Jeff Koons’s Apollo wind spinner atop the Slaughterhouse.

“It’s the Fornasetti sun,” said the art critic Brooks Adams. Another person on the line saw the Versace logo. “It’s Versailles—the Sun King!” exclaimed the French dealer Jérôme de Noirmont, who played a role in the 2008 Koons takeover of the palace. “No,” said the dealer Rebecca Camhi. “It’s the Star of Vergina,” an ancient image that for some time has been the official emblem of the Greek Republic. “We’ve all been so excited since the scaffolding came down,” noted a young woman who worked at my hotel. “Everyone in Hydra is coming here.”

But no one, not admirers or skeptics or the merely curious, was prepared for what Koons had in store. In the three stalls outside the Slaughterhouse, which was a working abattoir for a very long time, were a goat, a sheep, and a ram guarded by a young man dressed in the white toga of an ancient senator. Was this a performance? “I’m not supposed to talk to anyone,” he said. I asked for his name. “Romeo,” he replied. Really, it is.

Outside the door to the exhibition space, where two similarly costumed female sentries were posted, Koons was still tinkering, rearranging uneven wooden planks surrounding an old worktable on which he’d placed several objects: a half-dozen fake, rhinestone-studded Rolexes of the sort sold on Canal Street (where Koons shopped for readymades in the ’70s); a urinal and a bicycle wheel—nods to Duchamp and to Joannou, who owns an edition of Duchamp’s Fountain—and the kind of straight-back chair that features in a seminal work of conceptual art by Joseph Kosuth, the artist who inspired Joannou—another fabulous person!—to establish a foundation in the first place.

An exterior installation view of Jeff Koons’s “Apollo.”

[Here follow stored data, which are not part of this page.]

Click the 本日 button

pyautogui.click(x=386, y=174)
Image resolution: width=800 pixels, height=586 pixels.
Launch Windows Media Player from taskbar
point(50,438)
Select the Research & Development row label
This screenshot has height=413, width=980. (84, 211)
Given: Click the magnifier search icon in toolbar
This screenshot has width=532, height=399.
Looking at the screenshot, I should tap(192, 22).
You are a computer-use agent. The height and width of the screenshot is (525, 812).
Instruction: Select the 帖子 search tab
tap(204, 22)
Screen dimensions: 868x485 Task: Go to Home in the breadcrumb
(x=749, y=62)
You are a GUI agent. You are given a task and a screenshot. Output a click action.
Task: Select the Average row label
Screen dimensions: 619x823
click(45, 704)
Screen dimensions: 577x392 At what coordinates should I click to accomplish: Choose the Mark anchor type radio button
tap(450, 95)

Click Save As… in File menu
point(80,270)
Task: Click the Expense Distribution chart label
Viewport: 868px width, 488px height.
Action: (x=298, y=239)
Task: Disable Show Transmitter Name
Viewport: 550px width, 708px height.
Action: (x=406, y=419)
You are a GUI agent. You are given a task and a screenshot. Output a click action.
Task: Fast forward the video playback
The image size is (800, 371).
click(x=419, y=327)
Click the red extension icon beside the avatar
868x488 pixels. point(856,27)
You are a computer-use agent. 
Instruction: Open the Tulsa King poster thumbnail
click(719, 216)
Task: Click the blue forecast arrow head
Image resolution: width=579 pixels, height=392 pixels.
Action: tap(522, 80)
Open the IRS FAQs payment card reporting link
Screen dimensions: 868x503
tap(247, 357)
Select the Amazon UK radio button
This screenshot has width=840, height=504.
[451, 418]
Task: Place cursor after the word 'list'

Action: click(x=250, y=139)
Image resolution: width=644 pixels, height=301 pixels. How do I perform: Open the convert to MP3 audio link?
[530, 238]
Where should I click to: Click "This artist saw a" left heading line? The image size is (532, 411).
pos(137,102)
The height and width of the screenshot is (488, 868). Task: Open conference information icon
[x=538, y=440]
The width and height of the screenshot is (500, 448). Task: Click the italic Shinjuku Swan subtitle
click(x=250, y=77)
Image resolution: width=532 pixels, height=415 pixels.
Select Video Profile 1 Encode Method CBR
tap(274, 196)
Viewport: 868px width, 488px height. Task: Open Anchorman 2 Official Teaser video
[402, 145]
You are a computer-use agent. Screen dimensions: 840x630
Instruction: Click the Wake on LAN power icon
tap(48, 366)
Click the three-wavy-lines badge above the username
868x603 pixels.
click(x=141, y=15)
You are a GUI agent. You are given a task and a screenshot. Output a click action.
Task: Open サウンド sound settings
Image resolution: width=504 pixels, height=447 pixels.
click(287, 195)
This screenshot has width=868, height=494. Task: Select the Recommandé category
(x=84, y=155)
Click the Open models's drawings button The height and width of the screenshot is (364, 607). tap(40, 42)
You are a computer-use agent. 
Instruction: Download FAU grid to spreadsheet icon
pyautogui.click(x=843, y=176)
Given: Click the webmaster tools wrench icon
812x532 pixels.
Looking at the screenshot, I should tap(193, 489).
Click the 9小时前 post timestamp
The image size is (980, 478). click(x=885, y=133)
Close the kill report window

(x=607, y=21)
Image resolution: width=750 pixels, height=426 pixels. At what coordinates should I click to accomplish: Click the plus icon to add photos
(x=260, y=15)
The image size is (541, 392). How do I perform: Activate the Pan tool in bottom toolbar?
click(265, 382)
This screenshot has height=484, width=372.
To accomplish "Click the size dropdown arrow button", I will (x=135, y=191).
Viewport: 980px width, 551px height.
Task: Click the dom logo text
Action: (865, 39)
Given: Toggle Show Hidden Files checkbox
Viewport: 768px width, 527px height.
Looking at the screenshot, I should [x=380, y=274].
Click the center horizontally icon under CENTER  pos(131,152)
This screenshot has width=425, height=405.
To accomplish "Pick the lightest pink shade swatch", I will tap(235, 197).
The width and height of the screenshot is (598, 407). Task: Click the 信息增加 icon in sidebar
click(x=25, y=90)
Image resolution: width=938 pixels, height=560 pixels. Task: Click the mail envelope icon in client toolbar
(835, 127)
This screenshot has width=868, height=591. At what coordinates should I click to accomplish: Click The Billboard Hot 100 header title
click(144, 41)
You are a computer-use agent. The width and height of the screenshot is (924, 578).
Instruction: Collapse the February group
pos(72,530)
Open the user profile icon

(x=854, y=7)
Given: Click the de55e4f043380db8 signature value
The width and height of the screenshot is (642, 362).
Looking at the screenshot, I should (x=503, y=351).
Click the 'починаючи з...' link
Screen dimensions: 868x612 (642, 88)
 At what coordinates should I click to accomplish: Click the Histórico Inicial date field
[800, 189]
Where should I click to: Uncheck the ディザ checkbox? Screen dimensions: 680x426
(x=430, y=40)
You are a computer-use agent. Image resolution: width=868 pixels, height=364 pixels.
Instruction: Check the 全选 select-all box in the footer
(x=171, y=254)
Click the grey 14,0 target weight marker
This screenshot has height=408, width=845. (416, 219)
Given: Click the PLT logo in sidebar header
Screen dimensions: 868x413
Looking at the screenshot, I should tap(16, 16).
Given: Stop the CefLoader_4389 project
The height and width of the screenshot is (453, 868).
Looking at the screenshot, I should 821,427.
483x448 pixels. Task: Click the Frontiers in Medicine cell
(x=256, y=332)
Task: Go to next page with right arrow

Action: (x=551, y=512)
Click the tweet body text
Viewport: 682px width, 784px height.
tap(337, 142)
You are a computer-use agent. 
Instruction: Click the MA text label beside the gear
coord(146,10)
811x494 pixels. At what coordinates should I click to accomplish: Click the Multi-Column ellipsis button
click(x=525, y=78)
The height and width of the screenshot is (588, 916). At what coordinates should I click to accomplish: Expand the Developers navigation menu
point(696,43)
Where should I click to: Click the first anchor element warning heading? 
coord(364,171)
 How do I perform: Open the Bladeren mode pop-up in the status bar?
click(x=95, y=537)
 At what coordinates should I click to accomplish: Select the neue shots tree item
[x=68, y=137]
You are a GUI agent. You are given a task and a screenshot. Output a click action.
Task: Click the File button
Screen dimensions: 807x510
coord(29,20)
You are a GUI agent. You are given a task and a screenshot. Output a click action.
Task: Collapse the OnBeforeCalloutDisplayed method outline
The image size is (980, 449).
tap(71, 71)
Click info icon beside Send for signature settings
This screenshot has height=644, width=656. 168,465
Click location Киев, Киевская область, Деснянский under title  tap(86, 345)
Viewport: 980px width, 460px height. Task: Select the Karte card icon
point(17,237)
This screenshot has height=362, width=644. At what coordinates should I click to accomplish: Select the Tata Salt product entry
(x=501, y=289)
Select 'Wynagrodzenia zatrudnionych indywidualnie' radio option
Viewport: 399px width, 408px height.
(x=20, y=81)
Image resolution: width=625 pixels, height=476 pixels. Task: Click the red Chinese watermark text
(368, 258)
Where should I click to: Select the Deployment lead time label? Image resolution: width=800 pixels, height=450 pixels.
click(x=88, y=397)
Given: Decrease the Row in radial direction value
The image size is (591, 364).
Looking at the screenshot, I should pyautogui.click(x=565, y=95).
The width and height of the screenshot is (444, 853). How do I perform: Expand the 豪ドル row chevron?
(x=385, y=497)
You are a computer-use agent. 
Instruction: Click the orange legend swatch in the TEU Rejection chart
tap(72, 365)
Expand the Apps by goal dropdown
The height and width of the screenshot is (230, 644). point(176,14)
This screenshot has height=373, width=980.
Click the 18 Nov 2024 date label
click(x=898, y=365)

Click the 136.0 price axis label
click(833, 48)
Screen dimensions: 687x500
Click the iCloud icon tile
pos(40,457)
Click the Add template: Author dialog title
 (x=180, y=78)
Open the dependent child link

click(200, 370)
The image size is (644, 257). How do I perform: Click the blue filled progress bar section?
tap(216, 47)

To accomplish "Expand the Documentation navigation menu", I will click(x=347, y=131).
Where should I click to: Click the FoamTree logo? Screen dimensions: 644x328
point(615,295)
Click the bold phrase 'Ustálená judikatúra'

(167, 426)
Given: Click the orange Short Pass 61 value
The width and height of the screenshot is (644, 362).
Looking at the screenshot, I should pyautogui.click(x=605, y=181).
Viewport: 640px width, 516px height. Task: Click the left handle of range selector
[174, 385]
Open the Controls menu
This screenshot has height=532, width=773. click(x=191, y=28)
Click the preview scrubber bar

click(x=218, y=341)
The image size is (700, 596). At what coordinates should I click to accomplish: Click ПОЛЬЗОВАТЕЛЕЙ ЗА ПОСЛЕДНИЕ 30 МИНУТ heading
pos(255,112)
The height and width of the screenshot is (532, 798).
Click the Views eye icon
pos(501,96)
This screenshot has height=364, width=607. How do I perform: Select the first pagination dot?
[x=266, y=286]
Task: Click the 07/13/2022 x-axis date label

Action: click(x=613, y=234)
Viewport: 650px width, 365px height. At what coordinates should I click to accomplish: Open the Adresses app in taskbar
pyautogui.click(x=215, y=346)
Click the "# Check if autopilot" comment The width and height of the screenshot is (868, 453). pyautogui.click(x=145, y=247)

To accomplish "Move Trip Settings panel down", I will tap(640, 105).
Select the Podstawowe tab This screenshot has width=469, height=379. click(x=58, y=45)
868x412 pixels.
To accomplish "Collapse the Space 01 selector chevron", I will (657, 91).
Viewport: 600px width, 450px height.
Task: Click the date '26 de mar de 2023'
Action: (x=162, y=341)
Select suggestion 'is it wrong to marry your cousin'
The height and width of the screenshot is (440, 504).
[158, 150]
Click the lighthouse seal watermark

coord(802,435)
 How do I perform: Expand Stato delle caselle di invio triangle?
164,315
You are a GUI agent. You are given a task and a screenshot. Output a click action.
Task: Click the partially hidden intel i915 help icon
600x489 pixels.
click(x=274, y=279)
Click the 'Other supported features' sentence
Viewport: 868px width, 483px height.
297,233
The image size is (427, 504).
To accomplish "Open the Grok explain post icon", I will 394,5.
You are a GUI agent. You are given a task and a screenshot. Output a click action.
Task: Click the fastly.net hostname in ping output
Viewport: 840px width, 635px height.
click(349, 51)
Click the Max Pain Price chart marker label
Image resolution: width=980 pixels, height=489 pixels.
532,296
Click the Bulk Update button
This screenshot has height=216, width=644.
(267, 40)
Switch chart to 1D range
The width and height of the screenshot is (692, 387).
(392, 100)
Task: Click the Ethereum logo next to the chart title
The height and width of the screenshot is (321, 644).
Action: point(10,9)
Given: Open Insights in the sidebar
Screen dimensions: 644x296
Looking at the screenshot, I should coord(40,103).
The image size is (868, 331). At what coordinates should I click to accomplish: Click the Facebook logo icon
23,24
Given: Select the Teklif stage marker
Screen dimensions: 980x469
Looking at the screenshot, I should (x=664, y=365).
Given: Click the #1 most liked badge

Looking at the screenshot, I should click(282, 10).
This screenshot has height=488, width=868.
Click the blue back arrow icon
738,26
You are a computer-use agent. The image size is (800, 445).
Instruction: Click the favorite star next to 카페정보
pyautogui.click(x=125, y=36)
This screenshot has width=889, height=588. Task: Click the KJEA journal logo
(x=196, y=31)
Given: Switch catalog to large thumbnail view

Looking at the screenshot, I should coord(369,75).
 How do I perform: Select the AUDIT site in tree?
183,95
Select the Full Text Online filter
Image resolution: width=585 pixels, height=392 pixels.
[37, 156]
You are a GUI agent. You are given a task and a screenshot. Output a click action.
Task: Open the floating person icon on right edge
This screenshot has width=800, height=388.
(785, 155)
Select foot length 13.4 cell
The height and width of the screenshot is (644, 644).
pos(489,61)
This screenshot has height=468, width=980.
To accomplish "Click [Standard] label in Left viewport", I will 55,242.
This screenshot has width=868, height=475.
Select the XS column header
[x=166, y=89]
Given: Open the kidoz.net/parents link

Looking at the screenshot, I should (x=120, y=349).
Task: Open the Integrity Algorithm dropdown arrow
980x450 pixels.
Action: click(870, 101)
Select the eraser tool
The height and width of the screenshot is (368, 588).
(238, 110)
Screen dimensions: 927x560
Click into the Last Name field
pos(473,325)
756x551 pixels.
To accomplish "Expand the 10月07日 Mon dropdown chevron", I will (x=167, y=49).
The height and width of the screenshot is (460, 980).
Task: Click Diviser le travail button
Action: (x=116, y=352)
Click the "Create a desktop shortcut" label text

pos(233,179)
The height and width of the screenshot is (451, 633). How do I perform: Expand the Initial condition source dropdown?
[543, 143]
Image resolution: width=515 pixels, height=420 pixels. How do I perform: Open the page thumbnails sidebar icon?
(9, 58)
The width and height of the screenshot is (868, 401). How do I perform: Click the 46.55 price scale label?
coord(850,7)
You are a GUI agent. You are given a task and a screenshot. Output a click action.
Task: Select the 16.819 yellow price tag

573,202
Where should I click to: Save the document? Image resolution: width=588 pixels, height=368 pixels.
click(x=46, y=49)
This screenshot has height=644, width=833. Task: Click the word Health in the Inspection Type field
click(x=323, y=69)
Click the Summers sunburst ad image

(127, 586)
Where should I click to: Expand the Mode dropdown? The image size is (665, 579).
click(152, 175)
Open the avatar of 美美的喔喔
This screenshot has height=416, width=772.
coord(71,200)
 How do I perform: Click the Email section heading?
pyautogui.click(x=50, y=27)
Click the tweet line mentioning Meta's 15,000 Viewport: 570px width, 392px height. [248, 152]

I wasn’t sure what to make of a large plate of koulouri (seeded rolls) on the table, but after I saw a man chowing down on one, I turned to ask Koons’s wife, Justine, who was lighting a pot of sage. It seems they were an offering, free to all. And the bling? “That’s the Moral Dilemma,” she told me. “You have to decide whether to take one or not.” If anyone does, they can. No one will blame them. If the watches go missing, Koons will just replace them.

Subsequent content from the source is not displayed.